A number of churches today choose to acknowledge and commemorate that absence, and I'm interested in the different ways they find to do that. This post is a brief journey through the shrines of some of England's medieval saints - or rather, the empty spaces which those shrines once occupied.
Some of these churches are among the oldest surviving institutions in England, with more than a thousand years of tumultuous, yet essentially unbroken continuity, and their saints and their medieval history of pilgrimage are an unavoidable part of their story - unless they are prepared to ignore the first six or seven centuries of their history, and often their own foundation-story, these churches have to find some way of telling that story to visitors. But they don't have to do it with such eloquent generosity to the medieval past as that monument at Winchester does, and the choices they make are interesting. If space is given over to an absence, in the middle of a busy and crowded church, it becomes significant how that space is identified and used. My aim in this post is to illustrate some of the varied ways in which different churches choose to mark out that empty space - with a replica shrine, a plaque, or simply an area left clear - as well as how they encourage their visitors to approach and interact with it. Do they treat it primarily as an architectural feature, as a historical curiosity, or as a place for prayer? It's surprising, perhaps, how often the third of those options is the case; these churches are, of course, all Anglican cathedrals, which makes it all the more remarkable that they (and their visitors and worshippers) are prepared to embrace these relics of medieval Catholic devotion. They don't always call them 'shrines' - is something like that monument to Swithun a shrine itself, or a memorial to a lost shrine? - but it seems a fine line to me between commemorating the shrine and effectively recreating it.

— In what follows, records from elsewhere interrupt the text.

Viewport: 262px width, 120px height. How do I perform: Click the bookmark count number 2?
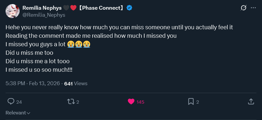point(198,102)

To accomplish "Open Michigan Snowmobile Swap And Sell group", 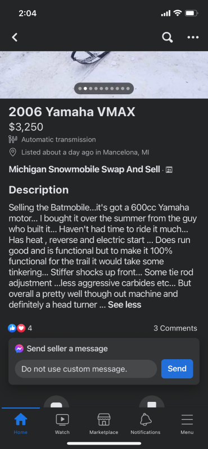I will pos(84,169).
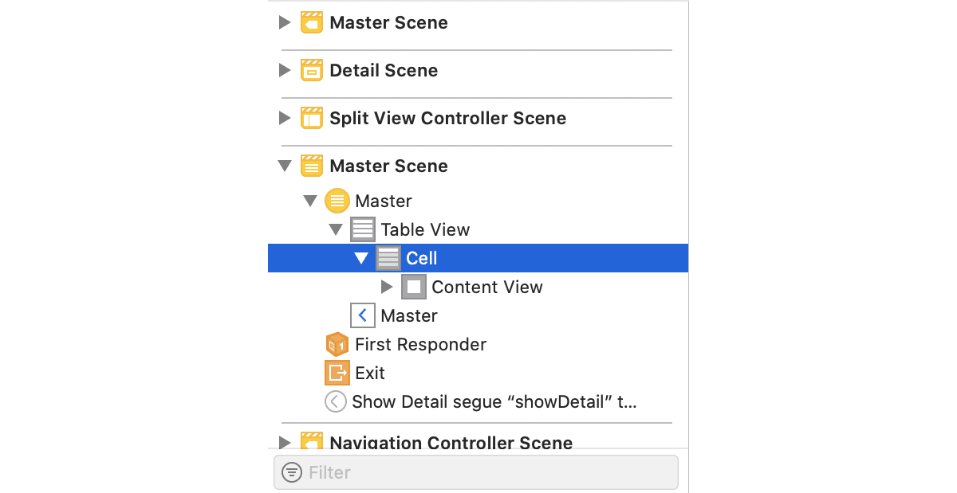Click the Table View icon
957x493 pixels.
coord(362,229)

What is clear in all cases, though, is that these saints still matter to the churches which once housed their shrines. They are still a part of the stories these places tell about their own history and identity - not in the ways they would have been in the Middle Ages, but nonetheless in ways which are meaningful and significant both to the churches and to those who visit them. One thing which surprised me at many of these shrines, again and again, was how many votive candles had been left burning beside them by visitors who had been there before me. As a medievalist, I get to hear a great deal about how weird and alien medieval devotion to saints and shrines is to a 'modern audience', but these churches and their visitors seem to feel differently - and that might be worth bearing in mind next time you hear someone holding forth about medieval 'superstition'. Even if they do not subscribe to medieval (or modern) Catholic beliefs about saints and their relics, many of these churches are generous enough to acknowledge that there is something special about a place which was the destination of so many pilgrims' journeys, as if once the shrine itself is gone the thousands of prayers can hallow even the empty air.

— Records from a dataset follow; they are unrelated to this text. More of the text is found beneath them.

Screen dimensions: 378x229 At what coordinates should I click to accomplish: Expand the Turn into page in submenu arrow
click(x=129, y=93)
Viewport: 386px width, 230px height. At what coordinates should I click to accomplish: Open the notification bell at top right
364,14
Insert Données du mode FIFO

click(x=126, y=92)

Her ongynð secgean be þam Godes sanctam þe on engla lande ærest reston. ('Here begins the account of God's saints who rest in England.')

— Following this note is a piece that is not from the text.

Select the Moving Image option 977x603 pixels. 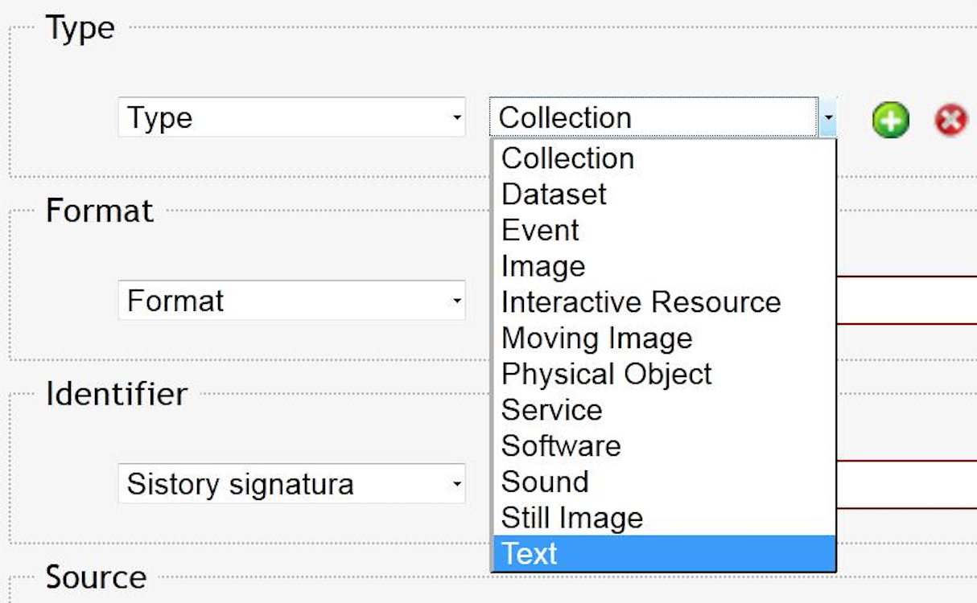pos(596,338)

As I was compiling this post it reminded me of the Anglo-Saxon text known as the 'List of Saints' Resting Places', the opening of which you can see above in an eleventh-century manuscript. This text gives a survey of the saints of England and the places where their relics lie, and many of those saints are those still commemorated in the same places, a thousand years later. This text arranges its saints by rough geographical area - from Northumbria into Mercia, down to East Anglia, Kent and Wessex - so I've mostly followed that order in this post. My collection is far from comprehensive, since it's just really based on places I've visited myself, so there are doubtless many places not included which ought to be - I haven't been to Hereford Cathedral, for instance, which appears to have a magnificently colourful shrine, or to St Albans. St Alban is actually the first saint in the 'List of Saints' Resting Places', followed by Columba - and then comes St Cuthbert, so let's start with him. At Durham Cathedral, the site of Cuthbert's shrine is marked out very prominently:
(image from here)
Visitors are guided to walk around the shrine (up one set of stairs and down another) and reminded that this is a special place, slightly set apart. When I visited last year, a number of people were sitting quietly there or lighting candles. Similarly, in the cathedral's unusual Galilee Chapel at the west end of the church, Bede's tomb is treated as a place for private prayer:
After Cuthbert the 'List of Saints' Resting Places' tells us about its next great Northumbrian saint: Þonne resteð Sancte Oswald cyninge on bebban byrig wið þa sæ, 7 his heafod resteð mid Sancte Cuðberhte 7 his swyðra earm is nu on bebban byrig ('St Oswald the king rests at Bamburgh beside the sea, and his head rests with St Cuthbert, and his right arm is now at Bamburgh'). St Oswald, who died in 642, was a very popular saint, and in the Middle Ages his relics were dispersed between a number of churches: his head was buried with St Cuthbert, and other relics could be found in Gloucester, Peterborough, and at Bamburgh 'beside the sea'.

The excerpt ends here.